Not long after, Johnson met singer-songwriter Lauren Hashian. In 2015, Johnson revealed to Esquire that the couple had lived together for "eight, nine years now." That same year, the couple welcomed their first child together, a baby girl named Jasmine, E! News reported. Shortly before Christmas, Johnson posted an adorable photo on Instagram of his newborn laying on his chest, writing, "Being a grateful man takes on a whole new meaning."

In 2018, Johnson became a father for the third time when Hashian gave birth to their second child, a baby girl named Tiana Gia.

Hawaii is a special place for Dwayne Johnson

Dwayne Johnson and Lauren Hashian finally tied the knot in Hawaii a little over a year after welcoming their second daughter together. He posted sunset photos of the newlyweds to Instagram after their wedding. The actor, in fact, up to that point, had been spending a lot of time in Hawaii, where he grew up. He was filming "Jungle Cruise" on the Hawaiian island of Kauai when destructive natural disasters affected the tropical island. 

The 50th state clearly was a meaningful place for Johnson. In a video on Instagram, he spoke about how volcanoes, earthquakes, flooding, and rain all contributed to destruction in Hawaii. He explained his partnership with the organization, Malama Kauai, to help rebuild Kauai and the local community. Johnson also donated a gym to Joint Base Pearl Harbor Hickham in Oahu, Hawaii. A few days after his video about the flooding, Johnson shared another video to Instagram showing the new military fitness space. He explained in the post that the donation was "a token of my gratitude to our troops and their families."

The Rock had a longtime feud with this wrestler

In 2011, Dwayne Johnson returned to professional wrestling for the first time in seven years at WrestleMania 27, where he made fun of wrestler John Cena "before comparing him to a bowl of Fruity Pebbles," per Cinema Blend. Cena then criticized The Rock for leaving professional wrestling for so long. Then, at the 2011 WWE: Raw in Chicago, the two confronted each other in the ring, with Cena literally dropping the mic and "giving The Rock an Attitude Adjustment," his signature move. Soon after, in the title match for WrestleMania 27, The Rock interrupted the fight to slam Cena, causing him to lose the competition. Later that year, at the Survivor Series 2011 in New York City, Cena and Johnson were on the same team, but their feud was far from over. After Johnson defeated The Miz with his famous "People's Elbow," he body slammed Cena, continuing the rivalry.

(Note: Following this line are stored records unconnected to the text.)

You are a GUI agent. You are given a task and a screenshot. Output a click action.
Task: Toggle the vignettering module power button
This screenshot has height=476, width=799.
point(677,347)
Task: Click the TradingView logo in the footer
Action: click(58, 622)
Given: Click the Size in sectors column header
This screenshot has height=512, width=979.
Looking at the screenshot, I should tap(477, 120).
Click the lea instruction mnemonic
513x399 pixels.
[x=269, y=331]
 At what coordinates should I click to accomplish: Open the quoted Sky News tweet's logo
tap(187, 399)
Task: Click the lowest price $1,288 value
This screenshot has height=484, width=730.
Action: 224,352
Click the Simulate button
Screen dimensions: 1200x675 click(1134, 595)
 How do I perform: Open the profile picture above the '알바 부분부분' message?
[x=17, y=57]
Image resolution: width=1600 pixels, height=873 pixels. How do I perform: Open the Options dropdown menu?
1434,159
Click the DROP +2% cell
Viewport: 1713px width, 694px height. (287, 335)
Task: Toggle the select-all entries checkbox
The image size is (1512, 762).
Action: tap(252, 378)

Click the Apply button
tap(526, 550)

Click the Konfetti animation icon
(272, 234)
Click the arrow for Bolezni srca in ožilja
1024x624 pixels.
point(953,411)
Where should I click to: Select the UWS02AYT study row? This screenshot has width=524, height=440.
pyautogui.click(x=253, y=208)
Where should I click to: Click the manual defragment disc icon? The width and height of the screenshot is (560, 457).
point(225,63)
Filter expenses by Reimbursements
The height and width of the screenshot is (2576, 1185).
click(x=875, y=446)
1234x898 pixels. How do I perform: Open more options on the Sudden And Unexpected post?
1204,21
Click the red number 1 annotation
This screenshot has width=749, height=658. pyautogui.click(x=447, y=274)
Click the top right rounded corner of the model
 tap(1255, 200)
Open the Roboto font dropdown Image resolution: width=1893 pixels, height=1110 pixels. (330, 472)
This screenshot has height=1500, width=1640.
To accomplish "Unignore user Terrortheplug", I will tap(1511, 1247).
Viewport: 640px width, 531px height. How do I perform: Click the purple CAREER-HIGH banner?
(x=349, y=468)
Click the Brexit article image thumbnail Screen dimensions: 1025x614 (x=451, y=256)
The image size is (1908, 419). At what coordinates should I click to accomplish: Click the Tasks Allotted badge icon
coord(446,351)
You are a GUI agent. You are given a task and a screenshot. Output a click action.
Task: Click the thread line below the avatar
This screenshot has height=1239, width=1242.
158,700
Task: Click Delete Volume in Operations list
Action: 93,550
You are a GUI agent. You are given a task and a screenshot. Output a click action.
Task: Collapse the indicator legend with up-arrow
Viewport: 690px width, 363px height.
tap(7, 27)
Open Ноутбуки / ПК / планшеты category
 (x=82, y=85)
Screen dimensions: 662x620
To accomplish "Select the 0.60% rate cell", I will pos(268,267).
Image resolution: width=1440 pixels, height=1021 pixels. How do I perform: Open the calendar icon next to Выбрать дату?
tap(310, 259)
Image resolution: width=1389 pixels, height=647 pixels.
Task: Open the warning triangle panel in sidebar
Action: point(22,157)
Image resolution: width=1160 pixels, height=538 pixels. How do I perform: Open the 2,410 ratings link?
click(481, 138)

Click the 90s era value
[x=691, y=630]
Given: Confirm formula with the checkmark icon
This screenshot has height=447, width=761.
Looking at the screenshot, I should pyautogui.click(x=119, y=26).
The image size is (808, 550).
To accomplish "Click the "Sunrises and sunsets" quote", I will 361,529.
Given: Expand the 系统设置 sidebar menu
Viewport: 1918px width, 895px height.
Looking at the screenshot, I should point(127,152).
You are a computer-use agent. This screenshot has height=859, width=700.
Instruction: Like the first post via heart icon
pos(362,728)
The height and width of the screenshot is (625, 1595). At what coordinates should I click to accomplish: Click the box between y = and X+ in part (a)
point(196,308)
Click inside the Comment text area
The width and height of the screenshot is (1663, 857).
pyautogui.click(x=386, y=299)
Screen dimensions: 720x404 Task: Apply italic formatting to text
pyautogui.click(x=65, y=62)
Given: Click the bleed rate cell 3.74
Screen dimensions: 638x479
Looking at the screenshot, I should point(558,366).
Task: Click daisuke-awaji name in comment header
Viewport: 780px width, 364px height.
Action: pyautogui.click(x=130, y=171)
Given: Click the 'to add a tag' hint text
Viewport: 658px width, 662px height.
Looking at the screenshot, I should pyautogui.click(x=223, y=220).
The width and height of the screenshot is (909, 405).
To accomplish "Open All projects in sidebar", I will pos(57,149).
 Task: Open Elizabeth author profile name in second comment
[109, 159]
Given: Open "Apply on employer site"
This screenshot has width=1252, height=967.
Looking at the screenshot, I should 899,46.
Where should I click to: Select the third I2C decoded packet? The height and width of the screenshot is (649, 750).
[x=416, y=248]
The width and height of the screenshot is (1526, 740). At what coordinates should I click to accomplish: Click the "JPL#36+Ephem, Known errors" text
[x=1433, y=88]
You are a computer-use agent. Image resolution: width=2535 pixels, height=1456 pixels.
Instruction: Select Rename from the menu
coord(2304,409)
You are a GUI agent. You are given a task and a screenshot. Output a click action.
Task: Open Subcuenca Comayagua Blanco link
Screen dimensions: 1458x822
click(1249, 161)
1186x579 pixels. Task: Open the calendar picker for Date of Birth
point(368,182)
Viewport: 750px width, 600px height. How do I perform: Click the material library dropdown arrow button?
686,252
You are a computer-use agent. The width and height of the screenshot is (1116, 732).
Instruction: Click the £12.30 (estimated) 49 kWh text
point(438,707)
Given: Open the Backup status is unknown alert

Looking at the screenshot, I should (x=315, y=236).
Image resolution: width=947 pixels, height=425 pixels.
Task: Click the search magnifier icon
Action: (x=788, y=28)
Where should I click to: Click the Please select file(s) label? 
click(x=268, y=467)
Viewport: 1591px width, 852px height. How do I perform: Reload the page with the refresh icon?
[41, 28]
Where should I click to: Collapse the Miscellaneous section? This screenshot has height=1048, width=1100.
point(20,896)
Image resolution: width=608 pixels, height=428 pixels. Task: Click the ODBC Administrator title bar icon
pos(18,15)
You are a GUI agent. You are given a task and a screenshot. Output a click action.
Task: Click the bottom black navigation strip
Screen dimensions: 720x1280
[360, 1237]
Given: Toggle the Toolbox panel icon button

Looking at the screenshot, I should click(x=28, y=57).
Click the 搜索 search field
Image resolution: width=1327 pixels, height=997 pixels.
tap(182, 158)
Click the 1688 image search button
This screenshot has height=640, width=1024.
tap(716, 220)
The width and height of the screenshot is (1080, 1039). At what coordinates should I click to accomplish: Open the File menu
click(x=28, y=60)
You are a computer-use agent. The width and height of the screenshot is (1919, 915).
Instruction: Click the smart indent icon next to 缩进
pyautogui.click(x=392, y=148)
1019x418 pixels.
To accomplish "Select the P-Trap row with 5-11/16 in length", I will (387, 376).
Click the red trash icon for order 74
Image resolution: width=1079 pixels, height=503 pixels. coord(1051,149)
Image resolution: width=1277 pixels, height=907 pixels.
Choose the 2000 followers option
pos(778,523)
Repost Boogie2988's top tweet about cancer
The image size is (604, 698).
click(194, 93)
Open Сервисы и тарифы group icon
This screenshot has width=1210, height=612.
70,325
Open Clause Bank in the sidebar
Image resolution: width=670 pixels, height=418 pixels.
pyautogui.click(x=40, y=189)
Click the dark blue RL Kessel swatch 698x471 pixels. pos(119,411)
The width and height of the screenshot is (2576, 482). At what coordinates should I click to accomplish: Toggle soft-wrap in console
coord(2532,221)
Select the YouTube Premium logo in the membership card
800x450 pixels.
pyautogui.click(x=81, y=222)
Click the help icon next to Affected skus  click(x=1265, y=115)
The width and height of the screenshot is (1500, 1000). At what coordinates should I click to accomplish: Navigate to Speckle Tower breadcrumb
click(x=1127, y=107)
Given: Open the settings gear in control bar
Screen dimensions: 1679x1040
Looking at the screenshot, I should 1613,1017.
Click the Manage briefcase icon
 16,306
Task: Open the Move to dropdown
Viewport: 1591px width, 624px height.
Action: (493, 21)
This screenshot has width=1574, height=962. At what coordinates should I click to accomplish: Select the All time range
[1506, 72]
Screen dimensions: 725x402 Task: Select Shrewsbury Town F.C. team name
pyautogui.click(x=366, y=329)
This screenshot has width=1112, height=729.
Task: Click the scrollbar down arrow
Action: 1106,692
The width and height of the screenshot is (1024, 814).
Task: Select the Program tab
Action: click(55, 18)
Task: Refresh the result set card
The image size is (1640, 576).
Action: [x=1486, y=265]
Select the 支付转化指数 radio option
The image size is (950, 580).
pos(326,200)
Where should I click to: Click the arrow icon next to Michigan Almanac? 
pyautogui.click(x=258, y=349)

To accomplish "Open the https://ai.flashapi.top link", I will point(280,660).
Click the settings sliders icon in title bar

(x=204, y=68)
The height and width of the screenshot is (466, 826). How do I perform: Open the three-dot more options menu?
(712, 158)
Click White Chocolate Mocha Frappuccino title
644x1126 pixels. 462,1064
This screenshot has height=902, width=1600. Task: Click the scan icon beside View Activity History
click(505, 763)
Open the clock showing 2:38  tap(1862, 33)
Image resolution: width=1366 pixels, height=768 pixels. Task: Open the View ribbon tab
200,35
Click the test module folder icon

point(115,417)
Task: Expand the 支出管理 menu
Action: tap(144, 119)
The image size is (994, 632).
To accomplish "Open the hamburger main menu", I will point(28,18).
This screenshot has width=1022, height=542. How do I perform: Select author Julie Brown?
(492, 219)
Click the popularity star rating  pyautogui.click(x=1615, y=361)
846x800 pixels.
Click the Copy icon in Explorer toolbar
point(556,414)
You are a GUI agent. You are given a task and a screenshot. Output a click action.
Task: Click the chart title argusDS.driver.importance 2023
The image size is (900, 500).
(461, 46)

Fans sure got what they hoped for at WrestleMania 28 in 2012. The "once in a lifetime" event," according to the WWE, "set new records," reaching 1.3 million pay-per-view buys. The two faced off yet again in WrestleMania 29, which surpassed its predecessor as the WWE's "highest grossing" (via Cinema Blend).

After taking time off from wrestling again, Johnson returned to the ring in 2015 as The Rock for a cameo at the Royal Rumble in Philadelphia, where he, allegedly, "got booed by the crowd" (via USA Today).

Dwayne Johnson finally put The Rock to rest

Already a successful movie actor, Dwayne Johnson scored a big hit on TV with the 2015 debut of the HBO series "Ballers." After its first season, Variety reported the show became "HBO's most-watched comedy in six years." Johnson not only starred in the series, but he served as a producer. 

However, with a wife and three daughters and a hot film and TV career, Johnson revealed that it was time for him to retire from wrestling. In a 2019 interview on "Live with Kelly and Ryan," he said, "I quietly retired from wrestling because I was lucky enough to have just a really wonderful career and accomplish what I wanted to accomplish," (via Complex). The actor confessed that he would miss wrestling because he loved the sport, saying "there's nothing like a live crowd, a live audience, a live microphone." 

Interestingly, Johnson's oldest daughter, Simone, looks to continue the family tradition. On The Tonight Show Starring Jimmy Fallon, Johnson told host Fallon that Simone signed with the WWE, becoming their "youngest signee" ever. "What an honor that my daughter wants to follow in my footsteps," he said. "But she actually wants to create and blaze her own path."